* PROMPT:
Please state the number of lines in the material below that contain "Switch", with no other words.

* EXTRACTED ENTRIES:
● ● ● ● ●

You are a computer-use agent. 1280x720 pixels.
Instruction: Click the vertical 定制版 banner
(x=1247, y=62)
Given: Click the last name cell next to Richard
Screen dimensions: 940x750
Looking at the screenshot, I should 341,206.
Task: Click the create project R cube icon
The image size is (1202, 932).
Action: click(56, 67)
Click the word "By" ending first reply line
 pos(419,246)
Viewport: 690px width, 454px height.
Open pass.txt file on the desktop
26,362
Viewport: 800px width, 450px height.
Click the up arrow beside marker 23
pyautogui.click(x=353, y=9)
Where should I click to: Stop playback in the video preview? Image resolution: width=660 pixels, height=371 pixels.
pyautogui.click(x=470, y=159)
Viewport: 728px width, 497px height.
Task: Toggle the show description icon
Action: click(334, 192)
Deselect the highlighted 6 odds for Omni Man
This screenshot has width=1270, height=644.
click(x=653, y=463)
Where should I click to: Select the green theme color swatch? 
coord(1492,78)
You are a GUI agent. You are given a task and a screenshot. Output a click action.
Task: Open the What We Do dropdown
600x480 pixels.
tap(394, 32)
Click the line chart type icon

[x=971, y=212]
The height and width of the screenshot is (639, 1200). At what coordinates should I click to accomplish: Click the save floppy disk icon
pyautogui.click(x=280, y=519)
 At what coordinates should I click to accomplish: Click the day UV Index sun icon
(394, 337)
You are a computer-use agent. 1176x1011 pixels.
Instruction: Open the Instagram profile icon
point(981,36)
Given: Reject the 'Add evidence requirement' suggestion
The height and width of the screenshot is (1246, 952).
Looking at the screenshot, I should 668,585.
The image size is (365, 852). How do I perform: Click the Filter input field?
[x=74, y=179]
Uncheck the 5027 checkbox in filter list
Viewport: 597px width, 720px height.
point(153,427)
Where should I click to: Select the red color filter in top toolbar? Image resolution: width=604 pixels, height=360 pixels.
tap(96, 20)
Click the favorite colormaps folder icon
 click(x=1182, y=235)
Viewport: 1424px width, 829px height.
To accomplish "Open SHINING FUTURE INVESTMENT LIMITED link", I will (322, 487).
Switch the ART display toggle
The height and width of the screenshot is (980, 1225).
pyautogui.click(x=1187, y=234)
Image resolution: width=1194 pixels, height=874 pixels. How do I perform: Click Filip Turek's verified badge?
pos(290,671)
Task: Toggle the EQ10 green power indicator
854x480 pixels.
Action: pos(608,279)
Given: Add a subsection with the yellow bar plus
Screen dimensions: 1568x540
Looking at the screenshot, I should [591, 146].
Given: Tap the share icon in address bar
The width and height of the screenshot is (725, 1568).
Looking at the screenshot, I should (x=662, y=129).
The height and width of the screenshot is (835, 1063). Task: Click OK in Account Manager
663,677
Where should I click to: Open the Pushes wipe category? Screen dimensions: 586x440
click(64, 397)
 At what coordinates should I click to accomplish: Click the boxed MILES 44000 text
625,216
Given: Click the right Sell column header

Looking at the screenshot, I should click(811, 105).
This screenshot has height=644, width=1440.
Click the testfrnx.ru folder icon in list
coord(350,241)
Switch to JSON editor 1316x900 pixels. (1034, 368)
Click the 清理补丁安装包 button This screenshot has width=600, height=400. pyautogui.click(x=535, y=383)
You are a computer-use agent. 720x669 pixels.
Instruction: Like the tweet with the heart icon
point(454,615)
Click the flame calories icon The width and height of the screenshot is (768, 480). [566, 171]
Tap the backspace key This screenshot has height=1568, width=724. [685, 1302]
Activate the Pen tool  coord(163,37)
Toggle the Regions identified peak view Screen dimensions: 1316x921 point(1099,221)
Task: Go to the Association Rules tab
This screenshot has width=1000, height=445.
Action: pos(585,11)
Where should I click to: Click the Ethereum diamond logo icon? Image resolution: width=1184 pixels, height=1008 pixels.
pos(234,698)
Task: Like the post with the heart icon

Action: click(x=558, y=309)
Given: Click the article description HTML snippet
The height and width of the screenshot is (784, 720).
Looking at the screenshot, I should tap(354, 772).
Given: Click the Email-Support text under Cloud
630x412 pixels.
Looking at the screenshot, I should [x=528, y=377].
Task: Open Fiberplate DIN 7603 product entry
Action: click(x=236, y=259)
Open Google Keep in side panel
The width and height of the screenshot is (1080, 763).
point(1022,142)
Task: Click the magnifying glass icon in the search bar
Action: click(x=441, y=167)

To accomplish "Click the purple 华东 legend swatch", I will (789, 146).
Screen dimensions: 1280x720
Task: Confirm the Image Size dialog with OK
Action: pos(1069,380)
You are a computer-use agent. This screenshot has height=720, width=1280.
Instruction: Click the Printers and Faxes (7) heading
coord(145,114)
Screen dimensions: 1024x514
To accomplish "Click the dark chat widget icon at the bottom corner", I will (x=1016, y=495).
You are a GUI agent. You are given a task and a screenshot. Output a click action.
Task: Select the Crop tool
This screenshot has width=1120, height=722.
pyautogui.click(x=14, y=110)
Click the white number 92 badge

● ● ● ● ●

* OUTPUT BELOW:
2